■ Vorliegender Text:
========

War so etwas überhaupt an einem Tag zu schaffen? Nach wochenlangen Überlegungen, Kartenstudium und allerlei Berechnungen kam ich schließlich zu dem Resultat, das ich dafür 13 Stunden und 27 Minuten brauchen würde, bei einer Fahrzeit von 12 Stunden und 2 Minuten und insgesamt 1 Stunde 25 Minuten Pause. Ich wollte um 7:00 Uhr in Ulrichen starten und abends kurz vor Einbruch der Dunkelheit um 20:27 Uhr ankommen. Soweit die Theorie. Mein Ziel war, möglichst nahe an dem vorgegebenen Zeitplan zu bleiben und die geplante Gesamtzeit nicht zu überschreiten, da ich sonst in die Dunkelheit geraten würde. Ebenfalls sollte die Abweichung an jedem einzelnen Pass möglichst gering sein. Ich wollte mich also auf einen Kampf gegen die Uhr einlassen, 1000 mal im Wettkampf und Training exerziert. Das Computerprogramm, welches ich damals benutzt habe, existiert heute noch. Es wurde in der Zwischenzeit von Johannes Schramm auf den neuesten Stand gebracht und um ein paar nette kleine Features erweitert (Quälpunkte, Sonnenauf- und Untergang, usw.).

========

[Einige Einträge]
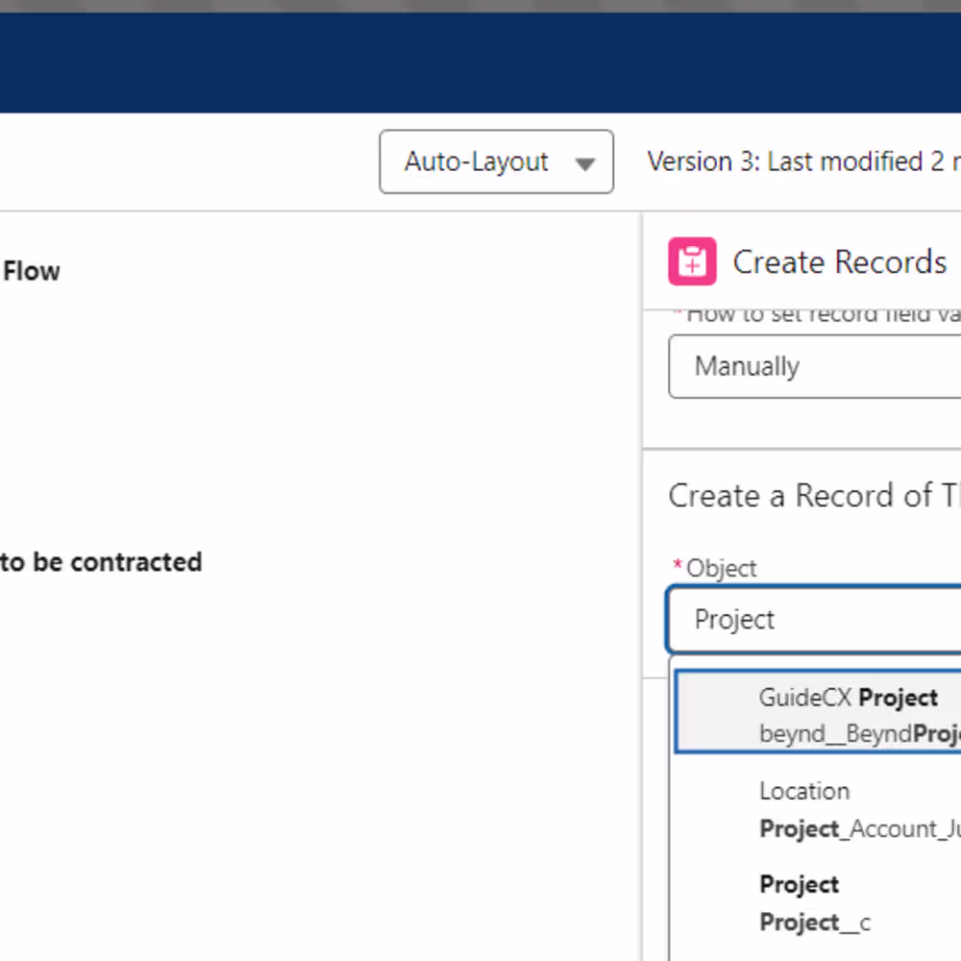Select the GuideCX Project object option
The height and width of the screenshot is (961, 961).
tap(848, 698)
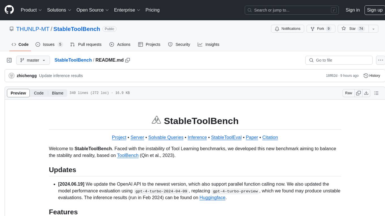Open the document outline icon

[376, 93]
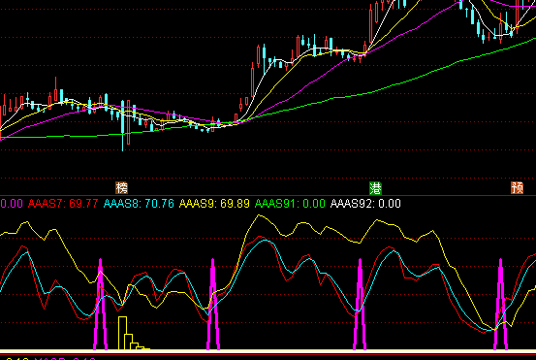Image resolution: width=536 pixels, height=360 pixels.
Task: Click the tallest yellow histogram bar
Action: tap(123, 333)
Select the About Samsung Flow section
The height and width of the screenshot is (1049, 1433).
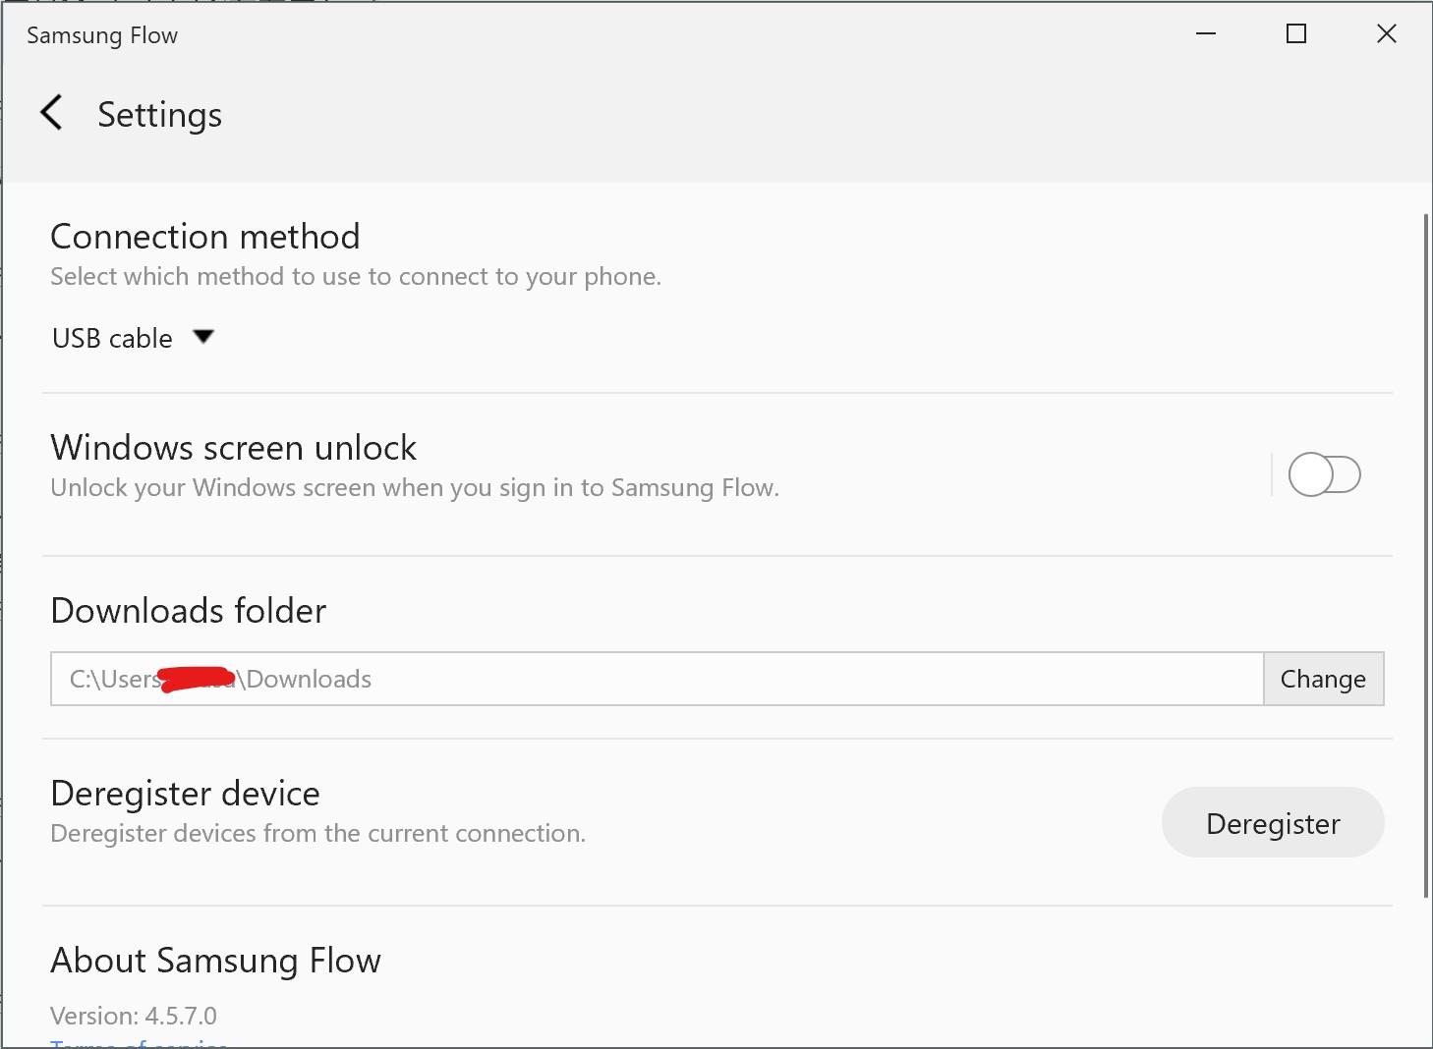coord(215,961)
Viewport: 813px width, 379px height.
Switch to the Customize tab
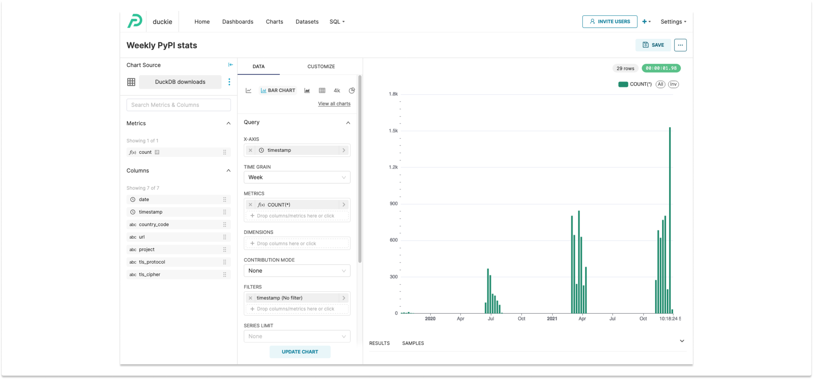(321, 67)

========

■ Gestellte Aufgabe:
Gib den Absatz aus dem vorliegenden Text, der mit „War so etwas überhaupt an einem Tag zu schaffen?“ beginnt, als knappe Stichpunktliste wieder und behalte dabei die wichtigsten Fakten.

■ Lösung der Aufgabe:
- Leitfrage: Ist die Strecke an einem Tag zu schaffen?
- Ergebnis wochenlanger Überlegungen, Kartenstudien und Berechnungen: 13 Std. 27 Min. Gesamtzeit, davon 12 Std. 2 Min. Fahrzeit und 1 Std. 25 Min. Pause
- Plan: Start um 7:00 Uhr in Ulrichen, Ankunft um 20:27 Uhr kurz vor Einbruch der Dunkelheit
- Ziel: den Zeitplan möglichst genau einhalten und die Gesamtzeit nicht überschreiten, sonst droht die Dunkelheit
- An jedem einzelnen Pass soll die Abweichung möglichst gering bleiben.
- Ein Kampf gegen die Uhr, tausendfach in Wettkampf und Training geübt
- Das damals genutzte Computerprogramm existiert noch. Johannes Schramm hat es aktualisiert und erweitert, etwa um Quälpunkte sowie Sonnenauf- und -untergang.